For people, who can code, Python is a great solution for data wrangling.  Alternatively, you can use Tableau Prep. Tableau Prep is a light version of ETL Tool and you don’t need any code. With this tool, I could transform my data, and generate a Tableau extract.

After downloading the data from Twitter, I used Tableau Prep in order to assess and clean my data.

Data Assess

Assessing data is the second step in the Data Wrangling process. When assessing, you’re like a detective at work. Inspecting the data set for two things: data quality issues and lack of tidiness.

For assessing data, I used Tableau Prep with this flow. The assessing is the first and the second steps in this flow.

I documented all points about quality and tidiness of data:

Quality issues by the data of WeRateDogs are:

  • Data set: 17 columns; 2300 rows
  • No duplicates in the data set
  • Not every dog is a breed dog
  • Not every tweet has an image
  • In the column ’name,‘ I could find 109 entries with lower cases. I assume, there are not actually name
  • Some names were entered into the column „Text“
  • Contents of ‚text‘ cutoff

Tidiness

  • The dimensions or measures must have a correct datatype
  • All dog’s names should be entered the column „name“
  • Join ‚tweet_info‘ and ‚image_predictions‘ to ‚twitter_archive‘
  • The dataset should not have duplicate data
  • All dog’s name should be upper cases

The assessing data gave me a great overview of how to clean my data.

Cleaning data

Before you start to clean your data, make sure you did a copy.

I also used Tableau Prep for cleaning up the data and I took the following steps for cleaning:

  • Formatting the measures and dimensions where it was necessary, e.g. tweet_id from float to string
  • Check missing data
    • The missing data is a common problem when you work with the data. And this issue should be handled differently depending on several factors such as the reason those values are missing and whether the occurrences seems random.

I followed all the points I documented by assessing and tried to clean up my data. After cleaning I created a hyper extract for Tableau Desktop. Now I can explore the data, i.e. I can find patterns in my data by creating plots.

Exploratory Data Analysis (EDA)

EDA is an examination of data and the relationship among variables, through both numerical and graphical methods. It often takes place before more formal, more rigorous statistical analysis. EDA is often the first part of the largest process. It can lead to insights or to new questions or even feed into the process of predictive models. It is an opportunity to check some of your assumptions and intuitions about a data set.

For the EDA, I used Tableau Desktop. Feel free to have a look at my workbook:

I answered some questions by exploring the data:

  • Which name is the most common?
  • Which breeds are the most common?
  • Which names are popular for a golden retriever?
  • Favorite Counts over time
  • When do people twitter mostly?
  • On which days people assign a “like” and retweet the post?
  • What time people usually do assign a “like” and retweet the post?
  • Correlation between Favorite Tweets and their Retweet Action

Draw conclusion

And now try to make a conclusion from your visualization. Try to understand the context of your data and ideally to find a conclusion. For example:

  • The data I am dealing with contains data about breed dogs.
  • The time period we look at is November, 17th 2015 to August 1st, 2017. Also, there is no data for every day
  • etc.

Visualize the data by communicating the message.

If all steps are done, you can visualize your data by creating your data story. The dashboard I build is included in this workbook.

But first, what does the data story mean? For me, data story is a focus on some points of context in your data, e.g. I focus on Top 10 breed dogs and showed their common names and how popular are the tweets for this breed dogs.
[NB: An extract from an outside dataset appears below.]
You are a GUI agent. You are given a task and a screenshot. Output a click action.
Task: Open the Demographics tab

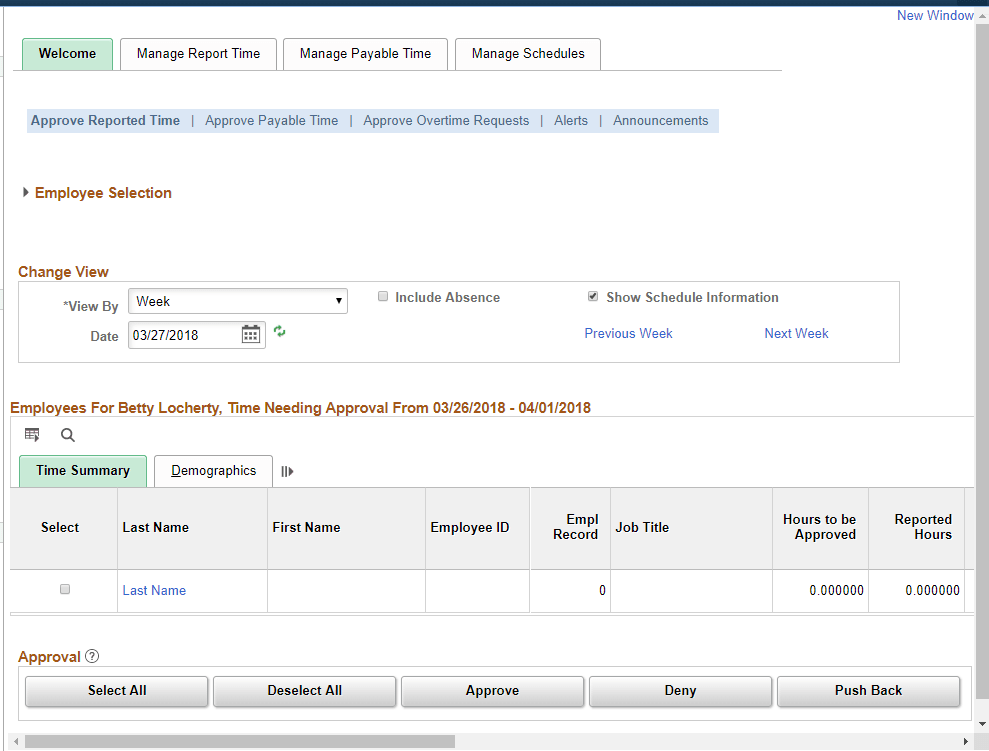pyautogui.click(x=212, y=470)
And in order to create a story with your data, you must visualize the data by choosing the right chart type. A very helpful source for this could be this workbook of Andy Kriebel.

Don’t forget to add context and interaction (like a filter, or other actions) if necessary. Also point out the Call to Action, as not everyone knows how to use your dashboard. It is important to add the data source and the name of people who inspire you for the viz if that is the case.